_ASSIGNED TASK_: Return the lines below in which the string "target" occurs.
━━━━━━━━━━━━━━━━
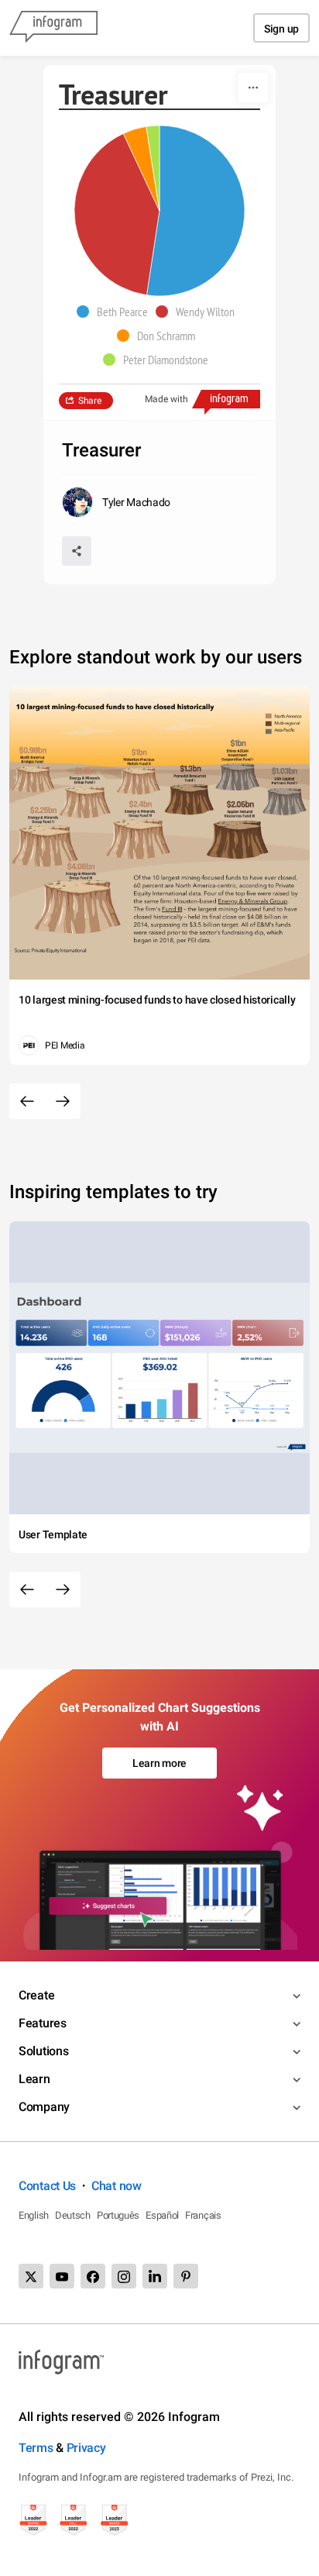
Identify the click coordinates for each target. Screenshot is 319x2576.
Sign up (281, 28)
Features (43, 2023)
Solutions (43, 2051)
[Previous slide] (27, 1101)
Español (162, 2215)
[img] (195, 211)
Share (89, 400)
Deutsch (73, 2215)
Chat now (116, 2185)
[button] (116, 311)
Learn (34, 2078)
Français (203, 2215)
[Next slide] (62, 1101)
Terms (36, 2447)
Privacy (86, 2447)
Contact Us (47, 2185)
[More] (253, 87)
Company (44, 2106)
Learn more (159, 1763)
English (34, 2215)
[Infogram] (53, 28)
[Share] (76, 551)
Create (36, 1995)
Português (118, 2215)
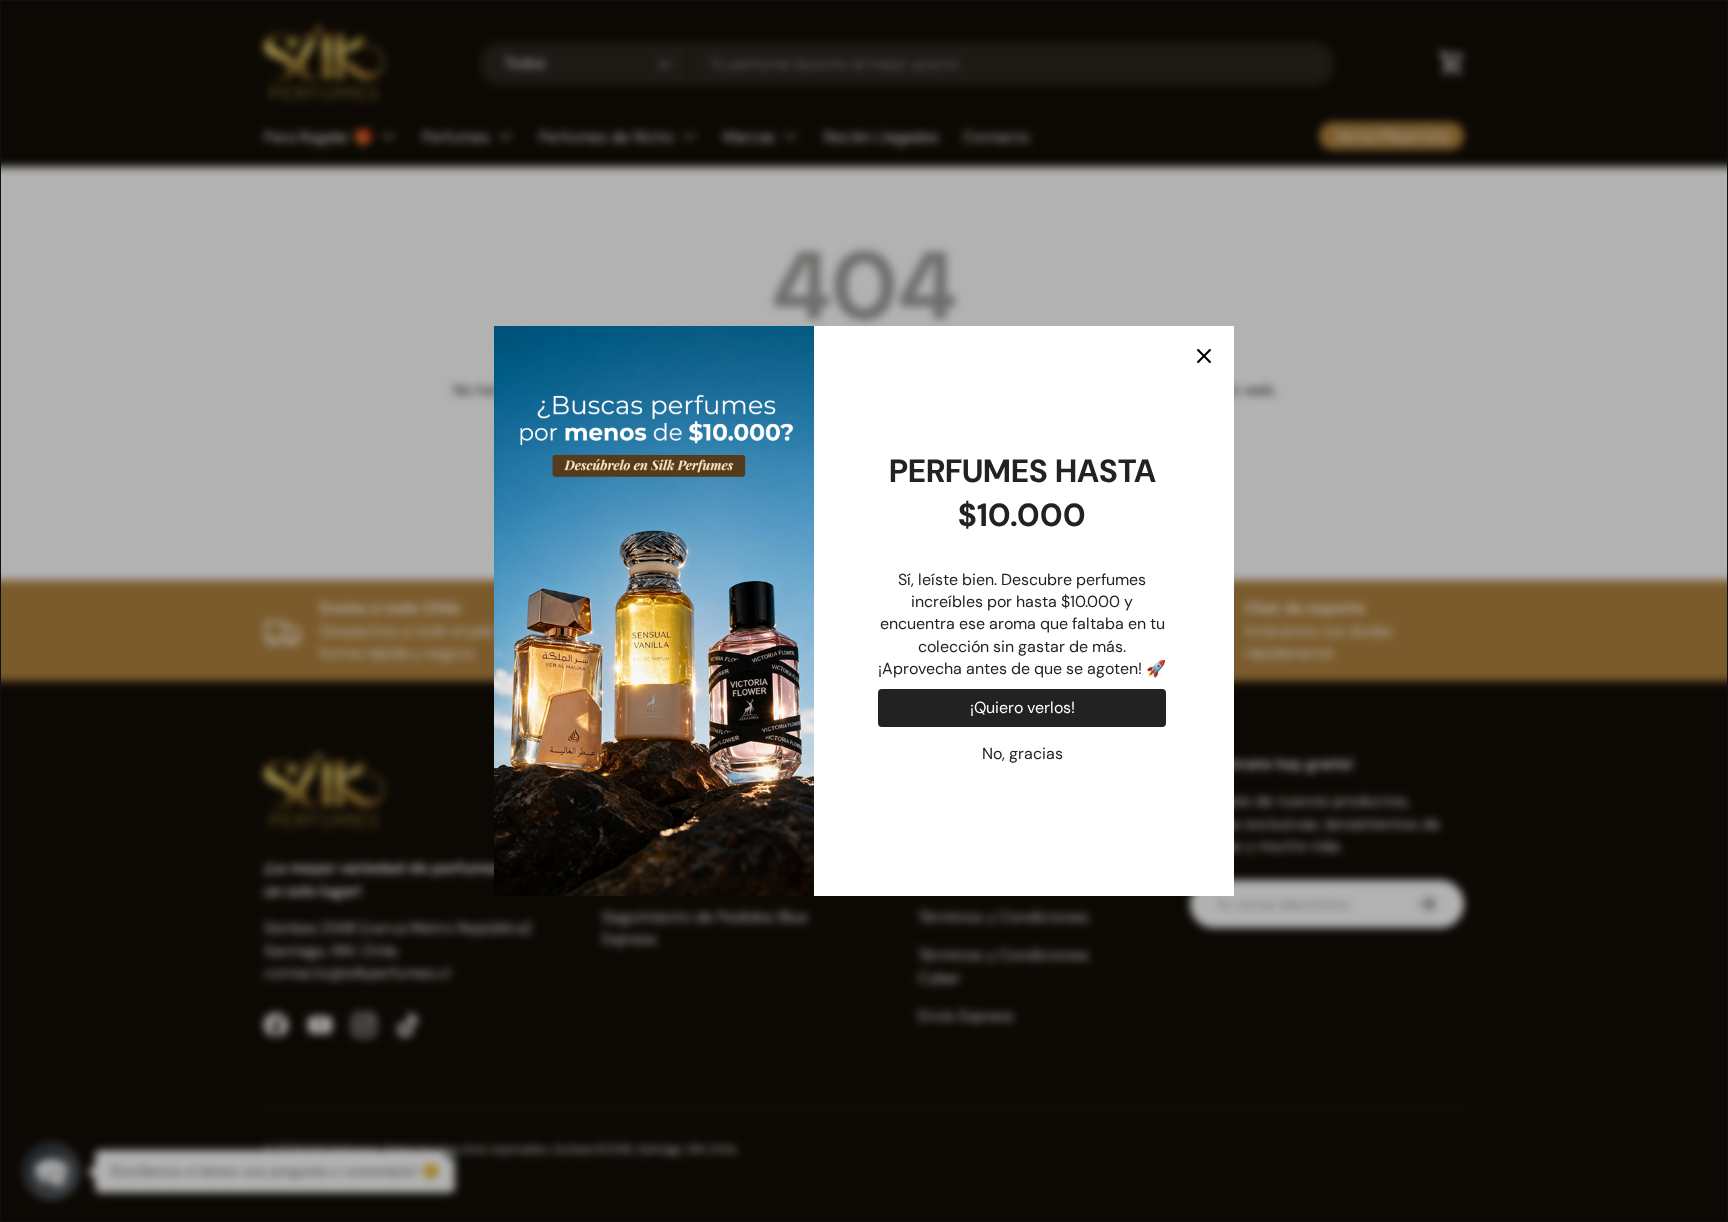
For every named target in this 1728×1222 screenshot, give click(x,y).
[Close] (1204, 356)
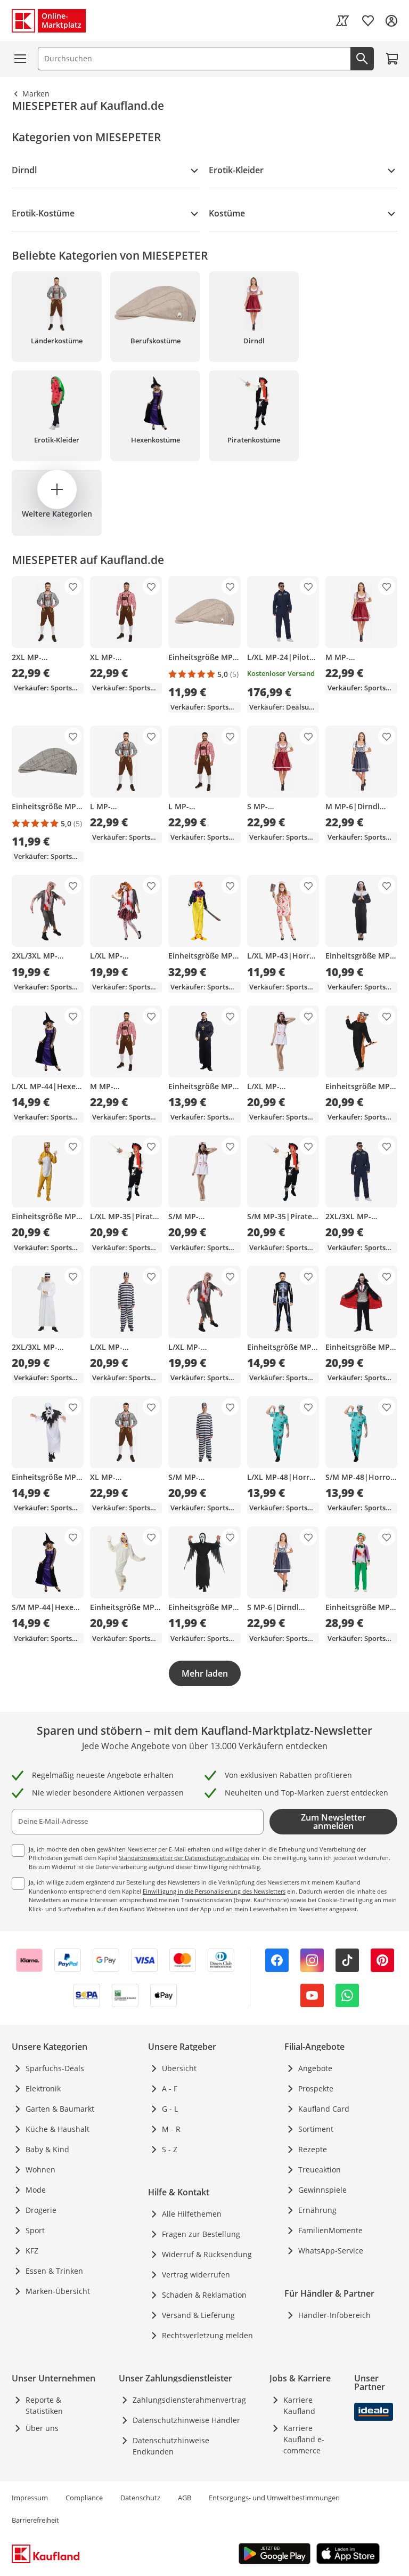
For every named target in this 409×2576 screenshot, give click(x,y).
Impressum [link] (30, 2497)
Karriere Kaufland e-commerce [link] (303, 2439)
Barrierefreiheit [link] (35, 2520)
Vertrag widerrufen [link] (196, 2274)
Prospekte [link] (315, 2088)
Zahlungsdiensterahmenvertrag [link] (189, 2400)
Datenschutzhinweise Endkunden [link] (171, 2446)
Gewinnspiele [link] (322, 2190)
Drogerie (41, 2210)
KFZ (32, 2250)
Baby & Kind (47, 2149)
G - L (170, 2109)
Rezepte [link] (312, 2149)
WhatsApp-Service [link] (330, 2250)
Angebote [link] (315, 2068)
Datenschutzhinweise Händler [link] (186, 2420)
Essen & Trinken (54, 2271)
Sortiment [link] (315, 2129)
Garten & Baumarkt (60, 2109)
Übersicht (179, 2068)
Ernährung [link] (317, 2210)
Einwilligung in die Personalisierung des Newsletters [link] (214, 1891)
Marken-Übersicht (58, 2291)
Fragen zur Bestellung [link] (201, 2234)
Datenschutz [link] (140, 2497)
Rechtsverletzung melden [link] (207, 2335)
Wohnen (40, 2169)
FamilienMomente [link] (330, 2230)
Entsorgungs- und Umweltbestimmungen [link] (274, 2497)
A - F (169, 2088)
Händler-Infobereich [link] (334, 2315)
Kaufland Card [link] (323, 2109)
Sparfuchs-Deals (55, 2068)
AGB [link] (184, 2497)
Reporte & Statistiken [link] (44, 2405)
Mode (36, 2190)
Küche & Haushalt (57, 2129)
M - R (171, 2129)
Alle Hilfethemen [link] (192, 2214)
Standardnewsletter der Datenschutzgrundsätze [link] (184, 1858)
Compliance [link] (84, 2497)
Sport (35, 2230)
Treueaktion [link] (319, 2169)
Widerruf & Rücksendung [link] (207, 2254)
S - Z (169, 2149)
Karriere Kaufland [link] (299, 2405)
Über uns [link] (42, 2428)
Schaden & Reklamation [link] (204, 2295)
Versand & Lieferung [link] (198, 2315)
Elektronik (43, 2088)
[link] (342, 21)
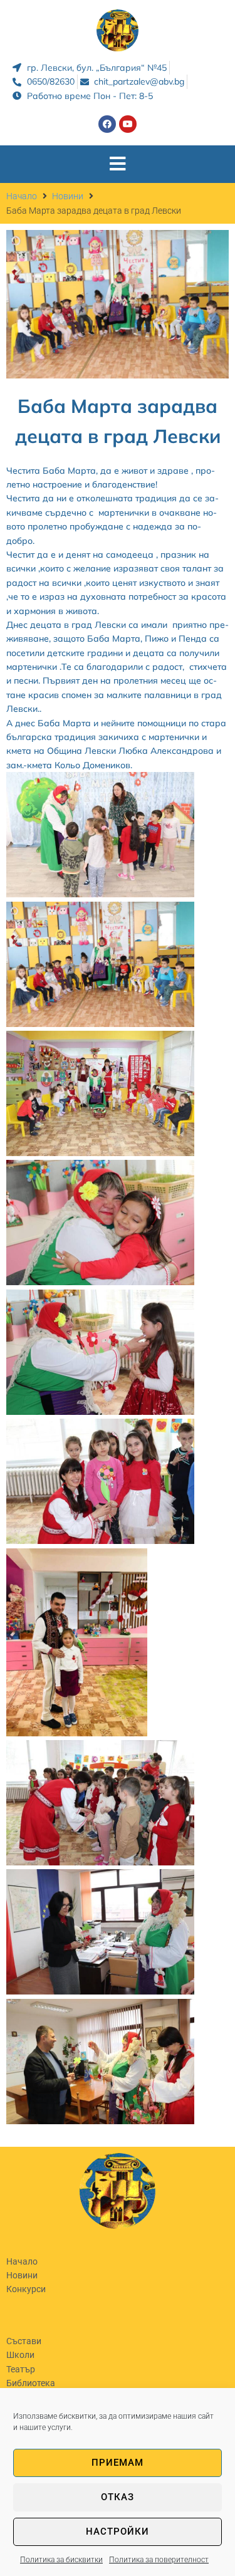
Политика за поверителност (159, 2559)
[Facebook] (107, 124)
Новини (67, 196)
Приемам (117, 2462)
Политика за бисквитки (61, 2559)
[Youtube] (128, 124)
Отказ (117, 2497)
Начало (21, 196)
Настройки (117, 2531)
━━━━━━━━━━━━━━━━
_SOLUTION BELOW_:
Identify the click coordinates for each target. Screenshot is 319x2576.
For every named target in this 1728×1222 screenshot, give click(x,y).
For every named target in this 409×2576 screenshot, give click(x,y).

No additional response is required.